Quote the full listing below, word for word.

Source records
————

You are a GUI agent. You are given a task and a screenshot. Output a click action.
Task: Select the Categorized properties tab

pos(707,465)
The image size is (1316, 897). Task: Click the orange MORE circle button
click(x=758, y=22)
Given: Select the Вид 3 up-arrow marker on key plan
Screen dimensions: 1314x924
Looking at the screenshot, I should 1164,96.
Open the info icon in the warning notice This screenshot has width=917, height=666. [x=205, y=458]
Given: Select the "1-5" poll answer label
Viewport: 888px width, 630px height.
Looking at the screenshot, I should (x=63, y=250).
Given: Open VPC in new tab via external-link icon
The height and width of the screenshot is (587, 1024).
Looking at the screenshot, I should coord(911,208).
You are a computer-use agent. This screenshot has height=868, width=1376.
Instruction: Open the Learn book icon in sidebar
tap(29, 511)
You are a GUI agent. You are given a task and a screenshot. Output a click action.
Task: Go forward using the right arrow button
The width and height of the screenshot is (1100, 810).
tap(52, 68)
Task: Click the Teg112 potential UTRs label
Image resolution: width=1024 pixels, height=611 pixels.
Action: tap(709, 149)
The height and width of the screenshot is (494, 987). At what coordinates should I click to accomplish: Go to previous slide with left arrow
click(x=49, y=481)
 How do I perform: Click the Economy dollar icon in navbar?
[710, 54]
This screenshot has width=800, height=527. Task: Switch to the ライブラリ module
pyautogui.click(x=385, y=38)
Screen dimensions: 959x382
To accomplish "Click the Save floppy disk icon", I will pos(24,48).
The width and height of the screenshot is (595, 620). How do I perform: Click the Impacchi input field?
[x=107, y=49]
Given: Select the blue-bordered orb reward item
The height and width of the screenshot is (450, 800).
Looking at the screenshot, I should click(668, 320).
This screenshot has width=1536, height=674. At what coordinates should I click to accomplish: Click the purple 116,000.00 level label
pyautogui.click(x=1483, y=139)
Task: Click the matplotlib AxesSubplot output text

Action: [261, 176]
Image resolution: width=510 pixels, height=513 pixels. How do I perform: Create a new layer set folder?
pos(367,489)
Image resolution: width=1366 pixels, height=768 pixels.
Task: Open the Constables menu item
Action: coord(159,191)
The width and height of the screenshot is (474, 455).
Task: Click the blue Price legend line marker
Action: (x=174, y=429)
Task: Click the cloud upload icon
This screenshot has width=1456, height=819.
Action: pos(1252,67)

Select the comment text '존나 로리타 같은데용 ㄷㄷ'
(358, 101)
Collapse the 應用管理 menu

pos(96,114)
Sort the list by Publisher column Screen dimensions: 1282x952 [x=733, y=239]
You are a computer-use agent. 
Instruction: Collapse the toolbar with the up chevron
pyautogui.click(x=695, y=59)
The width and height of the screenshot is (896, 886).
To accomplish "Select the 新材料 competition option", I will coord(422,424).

————

• **Task answer**:
You are a GUI agent. You are given a task and a screenshot. Output a click action.
Task: Select the Categorized properties tab

pos(707,465)
The image size is (1316, 897). Task: Click the orange MORE circle button
click(x=758, y=22)
Given: Select the Вид 3 up-arrow marker on key plan
Screen dimensions: 1314x924
Looking at the screenshot, I should 1164,96.
Open the info icon in the warning notice This screenshot has width=917, height=666. [x=205, y=458]
Given: Select the "1-5" poll answer label
Viewport: 888px width, 630px height.
Looking at the screenshot, I should (x=63, y=250).
Given: Open VPC in new tab via external-link icon
The height and width of the screenshot is (587, 1024).
Looking at the screenshot, I should coord(911,208).
You are a computer-use agent. This screenshot has height=868, width=1376.
Instruction: Open the Learn book icon in sidebar
tap(29, 511)
You are a GUI agent. You are given a task and a screenshot. Output a click action.
Task: Go forward using the right arrow button
The width and height of the screenshot is (1100, 810).
tap(52, 68)
Task: Click the Teg112 potential UTRs label
Image resolution: width=1024 pixels, height=611 pixels.
Action: tap(709, 149)
The height and width of the screenshot is (494, 987). At what coordinates should I click to accomplish: Go to previous slide with left arrow
click(x=49, y=481)
 How do I perform: Click the Economy dollar icon in navbar?
[710, 54]
This screenshot has width=800, height=527. Task: Switch to the ライブラリ module
pyautogui.click(x=385, y=38)
Screen dimensions: 959x382
To accomplish "Click the Save floppy disk icon", I will pos(24,48).
The width and height of the screenshot is (595, 620). How do I perform: Click the Impacchi input field?
[x=107, y=49]
Given: Select the blue-bordered orb reward item
The height and width of the screenshot is (450, 800).
Looking at the screenshot, I should click(668, 320).
This screenshot has width=1536, height=674. At what coordinates should I click to accomplish: Click the purple 116,000.00 level label
pyautogui.click(x=1483, y=139)
Task: Click the matplotlib AxesSubplot output text

Action: [261, 176]
Image resolution: width=510 pixels, height=513 pixels. How do I perform: Create a new layer set folder?
pos(367,489)
Image resolution: width=1366 pixels, height=768 pixels.
Task: Open the Constables menu item
Action: coord(159,191)
The width and height of the screenshot is (474, 455).
Task: Click the blue Price legend line marker
Action: (x=174, y=429)
Task: Click the cloud upload icon
This screenshot has width=1456, height=819.
Action: pos(1252,67)

Select the comment text '존나 로리타 같은데용 ㄷㄷ'
(358, 101)
Collapse the 應用管理 menu

pos(96,114)
Sort the list by Publisher column Screen dimensions: 1282x952 [x=733, y=239]
You are a computer-use agent. 
Instruction: Collapse the toolbar with the up chevron
pyautogui.click(x=695, y=59)
The width and height of the screenshot is (896, 886).
To accomplish "Select the 新材料 competition option", I will coord(422,424).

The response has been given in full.